┌──

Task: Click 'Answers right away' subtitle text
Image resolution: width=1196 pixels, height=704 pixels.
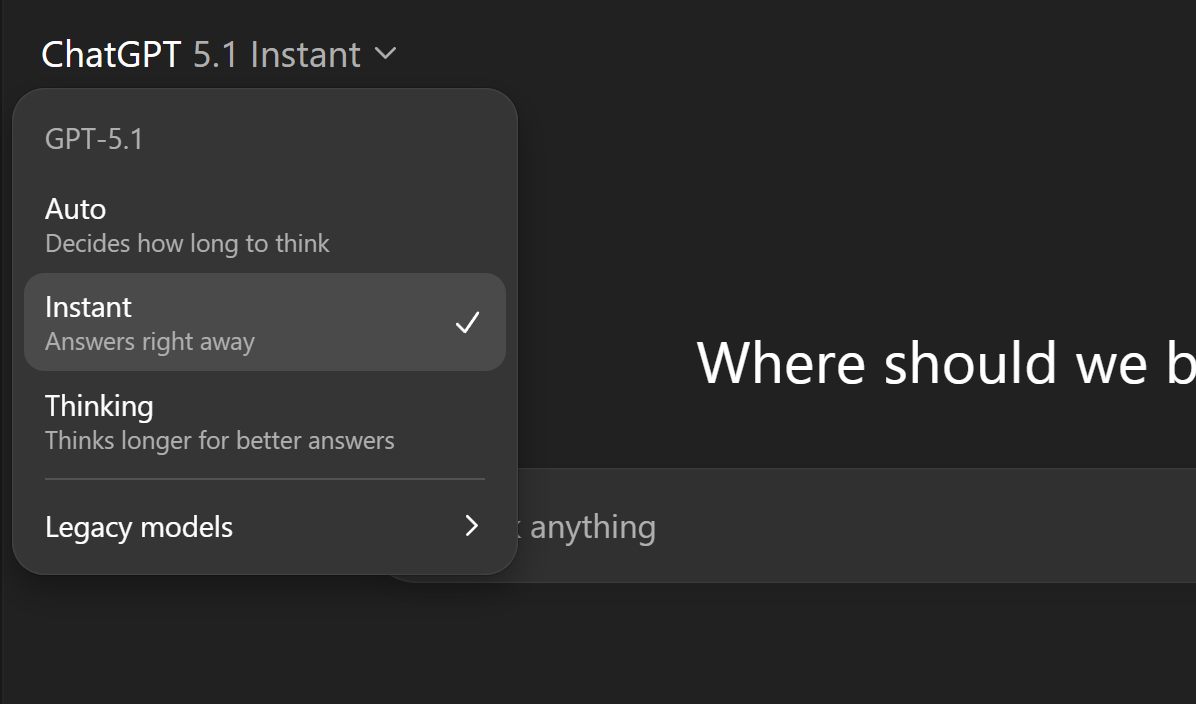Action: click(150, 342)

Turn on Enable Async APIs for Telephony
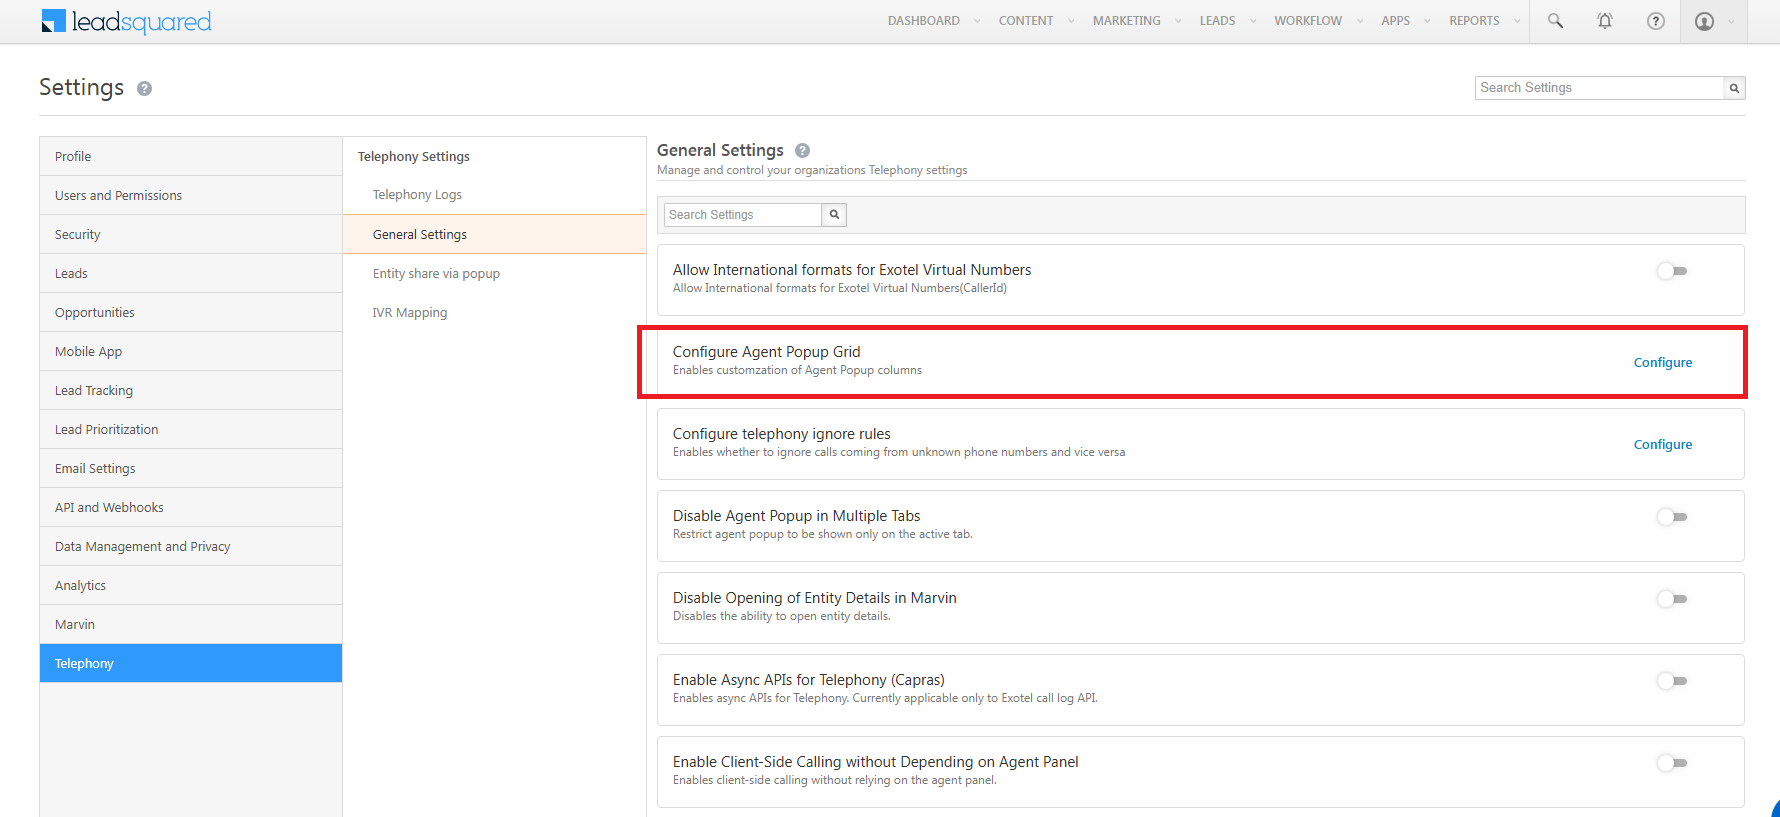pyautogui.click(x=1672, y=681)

└──

▶ _What this task involves_: Your reply is the full set of entries reproduced exactly, with images omitted.

▶ _Exercise result_:
Task: Click 'Answers right away' subtitle text
Image resolution: width=1196 pixels, height=704 pixels.
Action: click(150, 342)

Turn on Enable Async APIs for Telephony
pyautogui.click(x=1672, y=681)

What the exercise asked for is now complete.